Liberty Galati’s €463 million auction opens access to Southeast Europe's largest steel plant for GCC capital
Manal Saleh
June 15th, 2026, Dubai: An amended asset sale
plan for Liberty Galati has been approved by the Galati court, relaunching the
auction process for Romania's only integrated steel producer and Southeast
Europe’s largest such asset. The auction, set for June 19, covers both the
steel plant owned by Liberty Galati and the pipe mill owned by Liberty Tubular
Products Galati, with a court-approved floor price of €463,012,174
(approximately $535 million).
The Galati platform covers 1,600 hectares,
with port access to both the Danube River and the Black Sea. At full capacity,
the plant produces up to 3 million tonnes of steel annually, running an
integrated operation from raw material processing through to finished product.
Its customer base spans construction, automotive, naval, energy, and defence
sectors.
The sale will be conducted in full compliance
with the company's restructuring plans, and assets cannot be sold below the
established floor price.
"GCC investors are becoming far more
strategic in how they look at industrial assets," said Paul Dieter
Cîrlănaru, CEO of CITR. "Financial return remains important, of course,
but over the last few months, investors are specifically examining whether an
asset gives them control over capacity and resilience in supply chains. Liberty
Galati is exactly that kind of asset and we expect this auction to reflect
that."
International interest in the asset is
expected, with GCC investors among those likely to examine it closely. The
European Union's tightened steel market protections have made EU-based
production considerably more competitive - import quotas have been cut, duties
above those thresholds are set at 50%, and traceability requirements on foreign
steel are tightening. A producer operating inside the bloc holds a structural
advantage that cannot be replicated from outside it.
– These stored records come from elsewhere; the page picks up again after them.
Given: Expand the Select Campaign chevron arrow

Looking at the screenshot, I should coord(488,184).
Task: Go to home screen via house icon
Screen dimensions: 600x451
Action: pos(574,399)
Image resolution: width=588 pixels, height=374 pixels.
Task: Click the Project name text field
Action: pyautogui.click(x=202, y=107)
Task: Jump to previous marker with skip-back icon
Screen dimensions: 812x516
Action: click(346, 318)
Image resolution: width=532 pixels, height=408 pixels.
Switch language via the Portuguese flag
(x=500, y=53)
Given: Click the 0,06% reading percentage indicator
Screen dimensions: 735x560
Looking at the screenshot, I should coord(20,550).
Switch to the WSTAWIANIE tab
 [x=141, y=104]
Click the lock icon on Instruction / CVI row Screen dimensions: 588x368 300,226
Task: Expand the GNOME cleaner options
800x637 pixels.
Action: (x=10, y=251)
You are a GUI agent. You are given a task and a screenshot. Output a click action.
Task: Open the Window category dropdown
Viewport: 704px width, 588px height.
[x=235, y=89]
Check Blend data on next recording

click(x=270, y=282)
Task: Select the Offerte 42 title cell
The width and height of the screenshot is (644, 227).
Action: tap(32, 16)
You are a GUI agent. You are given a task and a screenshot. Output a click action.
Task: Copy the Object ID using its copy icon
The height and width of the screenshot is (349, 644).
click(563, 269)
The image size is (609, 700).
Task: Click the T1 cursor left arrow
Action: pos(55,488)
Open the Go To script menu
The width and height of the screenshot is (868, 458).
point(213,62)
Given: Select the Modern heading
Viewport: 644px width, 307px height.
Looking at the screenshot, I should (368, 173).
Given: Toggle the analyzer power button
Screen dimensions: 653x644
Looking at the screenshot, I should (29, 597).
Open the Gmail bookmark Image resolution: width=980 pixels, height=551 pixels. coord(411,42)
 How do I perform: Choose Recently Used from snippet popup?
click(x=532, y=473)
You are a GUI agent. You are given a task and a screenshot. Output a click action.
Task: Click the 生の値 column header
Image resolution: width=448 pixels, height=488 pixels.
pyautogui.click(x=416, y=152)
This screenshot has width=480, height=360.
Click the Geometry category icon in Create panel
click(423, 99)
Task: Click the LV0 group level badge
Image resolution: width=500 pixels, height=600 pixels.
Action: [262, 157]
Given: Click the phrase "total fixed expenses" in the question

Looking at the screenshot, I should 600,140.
"Infrastructure timelines are never
predictable, and investors know what it takes to build procurement
relationships at this level. Which is exactly why a platform that already has
them commands a different kind of attention," said Paul Dieter Cîrlănaru,
CEO, CITR.
The alternative - building comparable
capacity from scratch - involves land acquisition, regulatory timelines, and
years of production ramp-up before a plant reaches meaningful output. Liberty
Galati's existing supply chain position and operational infrastructure compress
that timeline considerably.
The asset sale process is being conducted by
the practitioners consortium CITR-Euro Insol in strict compliance with the
provisions approved by the court.
Interested parties are invited to contact the
composition administrators at office@euroinsol.eu or office@citr.ro for
documentation and further details.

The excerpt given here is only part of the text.